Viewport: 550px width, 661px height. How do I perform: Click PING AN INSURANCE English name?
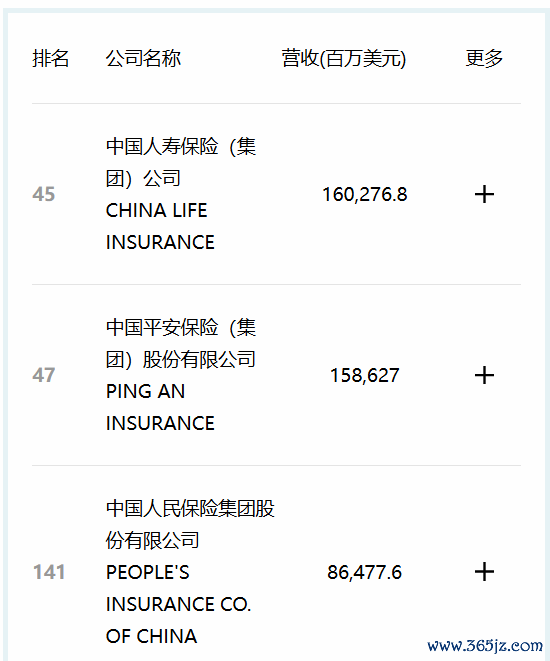[x=160, y=407]
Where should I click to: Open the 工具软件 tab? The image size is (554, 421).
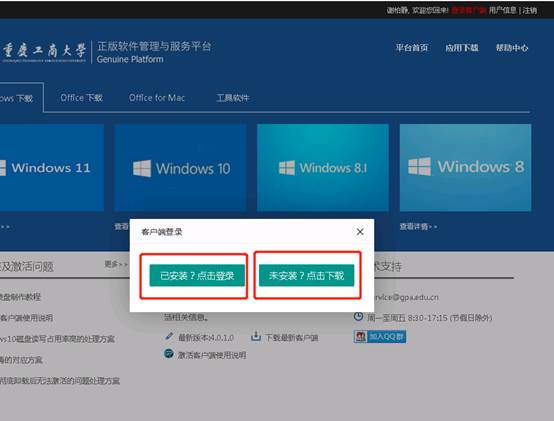(233, 98)
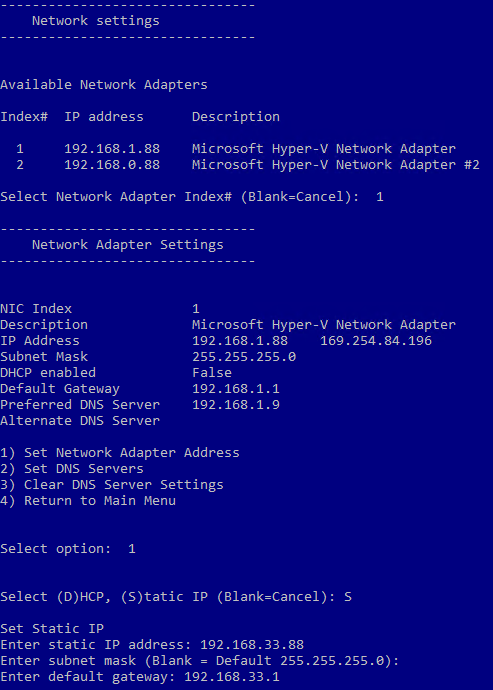Click the 'Select option:' prompt answer 1
Image resolution: width=493 pixels, height=690 pixels.
click(132, 549)
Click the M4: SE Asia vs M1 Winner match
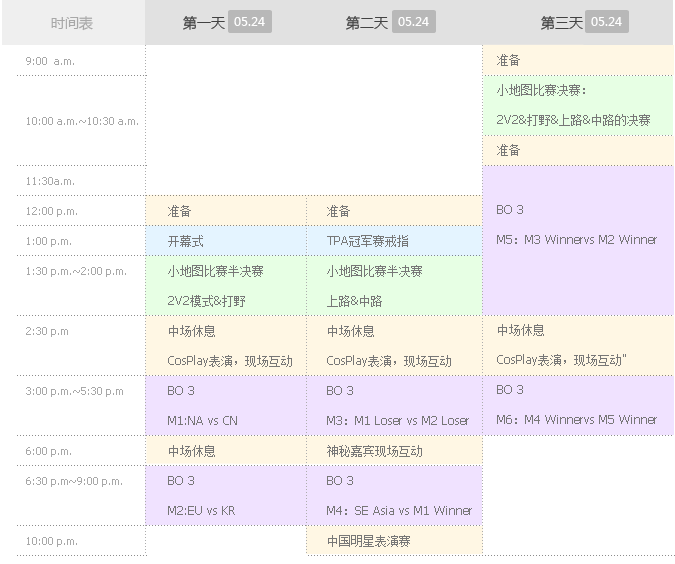 (x=399, y=510)
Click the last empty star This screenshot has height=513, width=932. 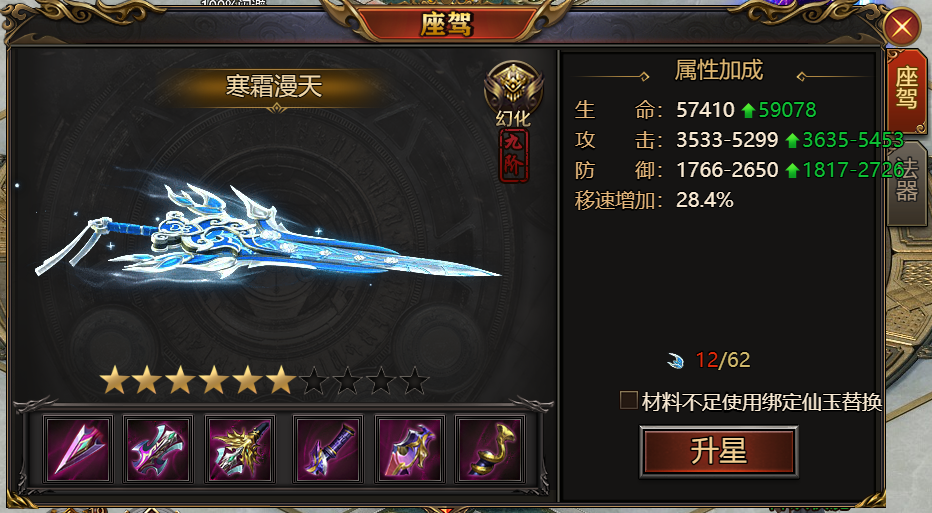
# # # # # # #
PROBLEM TO SOLVE: Omit the pictures and print the listing exactly.

EXERCISE RESULT:
Viewport: 550px width, 661px height. How do I perform: Click PING AN INSURANCE English name?
[x=160, y=407]
Where should I click to: Open the 工具软件 tab? The image size is (554, 421).
(233, 98)
Click the 'Select option:' prompt answer 1
Image resolution: width=493 pixels, height=690 pixels.
click(132, 549)
Click the M4: SE Asia vs M1 Winner match
 (x=399, y=510)
Click the last empty star This screenshot has height=513, width=932. 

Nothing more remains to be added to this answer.